Glycans carried on proteins in rodent and human brains are well characterized by the expression of terminal GlcNAc, LacNAc, sialyl-LacNAc, LeX, and a low level of disialylated LacNAc in two different settings. In contrast, despite the well-known presence of the HNK-1 epitope, the sulfated glycotopes have rarely been analyzed and reported in present-day glycomic efforts, presumably due to their low abundance and unfavorable ionization properties for efficient mass spectrometry detection. Similarly, none of the many reported brain N-glycoproteomics to date have confidently identified any specific protein carriers of sulfated N-glycans, which severely impeded progress in gaining further glycobiology insights into how additional sulfation on glycans may modulate functions mediated by protein site-specific glycosylation. By our unique sulfoglycomic workflow based on negative mode MS analysis of permethylated glycans, we have, over the years, resolved and definitively identified a myriad of sulfated glycotopes carried on the mouse and human brains, including internal 6-sulfo-GlcNAc of a LacNAc, terminal 3 or/and 6-sulfo Gal, terminal 4-sulfo-GalNAc of a LacdiNAc, and HNK-1. Intriguingly, we have unambiguously shown that the core fucose of a subset of N-glycans, from simple truncated paucimannose to complex type multiantennary structures, could be sulfated, by a combination of diagnostic MS2 ions.
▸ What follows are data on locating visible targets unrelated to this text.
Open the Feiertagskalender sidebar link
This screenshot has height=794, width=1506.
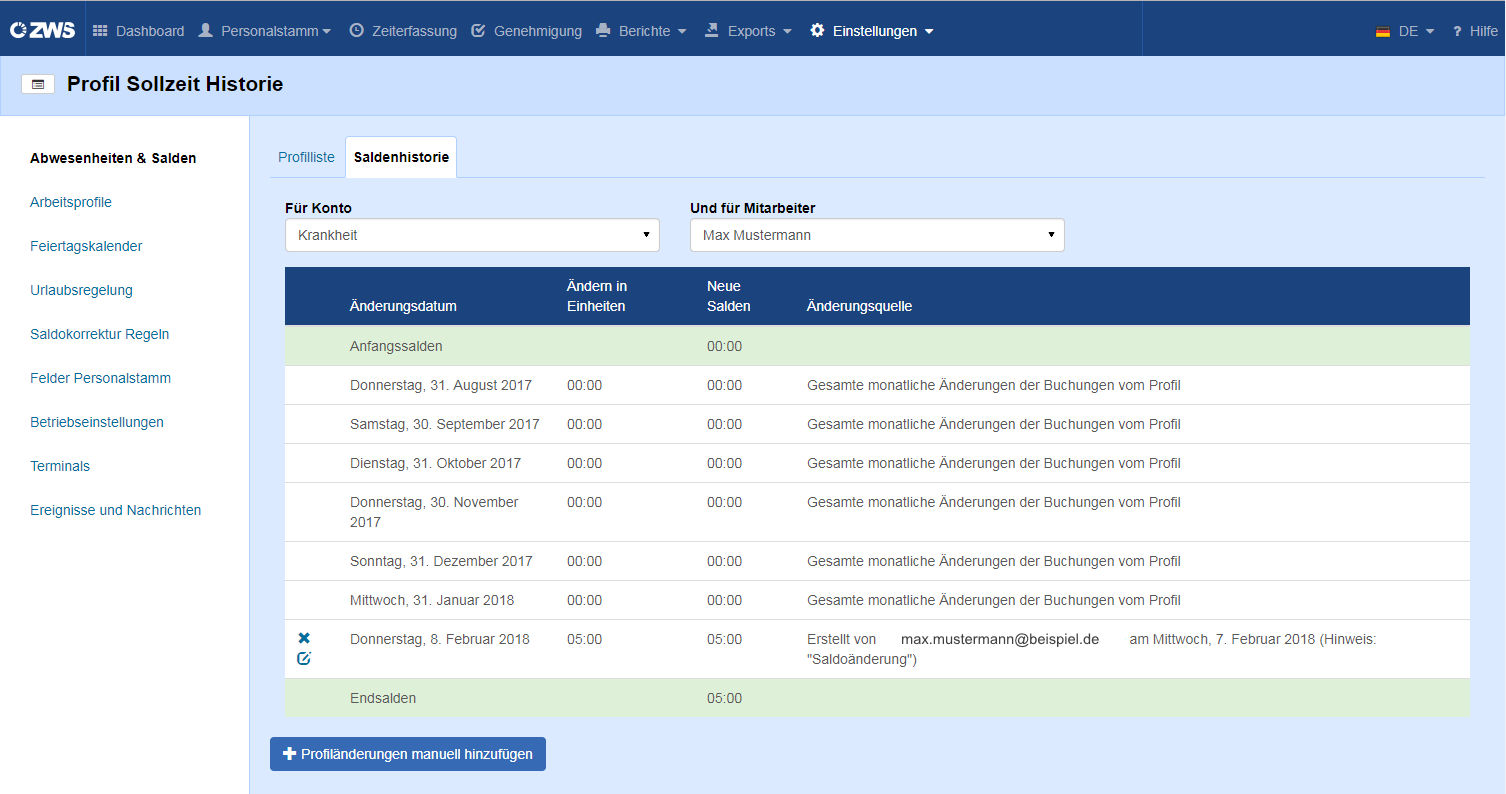click(86, 246)
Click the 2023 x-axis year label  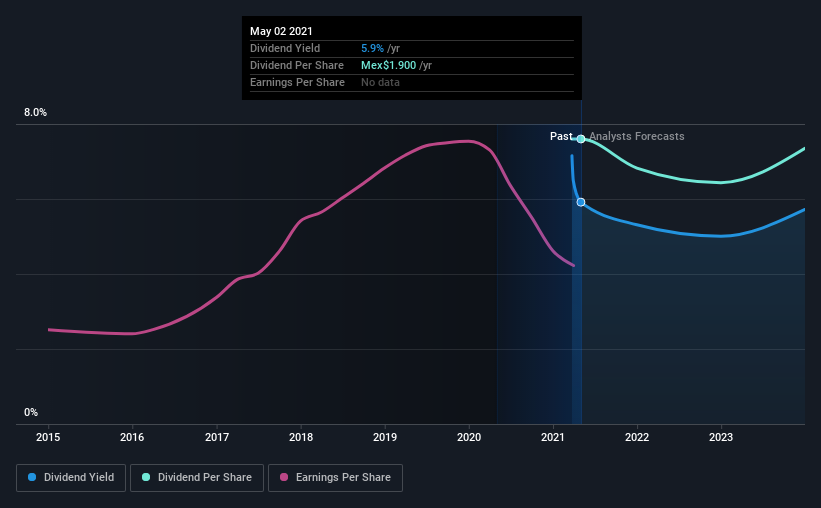coord(721,437)
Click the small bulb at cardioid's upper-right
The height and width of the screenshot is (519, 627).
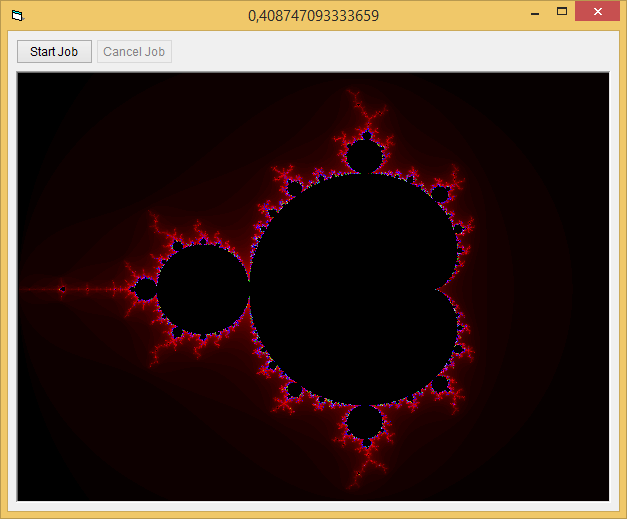(x=439, y=193)
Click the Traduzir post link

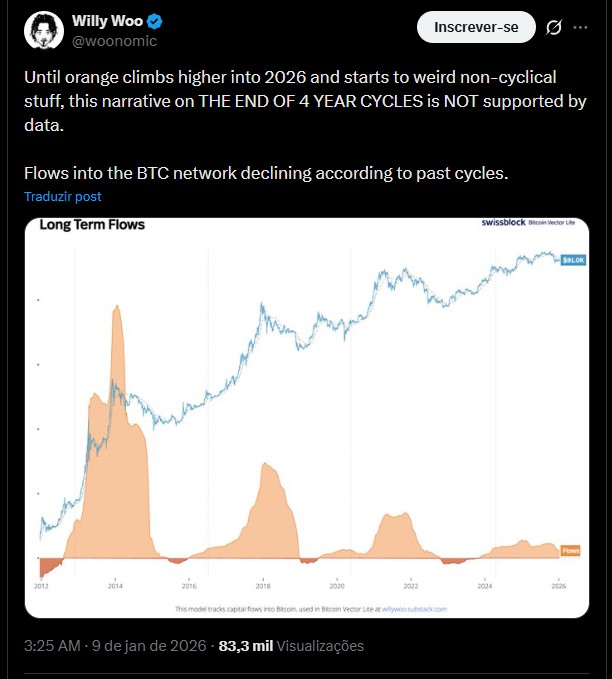pyautogui.click(x=63, y=197)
Furthermore, glial and neuron cells isolated from murine cortex/striatum displayed cell type-specific expression of core Fuc-sulfation, whereby neurons carried the highest level of core Fuc-sulfated N-glycan structures, with lesser amount in astrocytes, and not detected in microglia. The regional and cell type-specific sulfoglycomic profiles are largely supported by the differential expression of the mRNA transcripts of various known and putative carbohydrate sulfotransferases. These could be manipulated to derive model cells and glycopeptides enriched with the target sulfated glycotopes, thereby serving as invaluable standards and models for our ongoing development of target-driven sulfo-glycoproteomic workflows.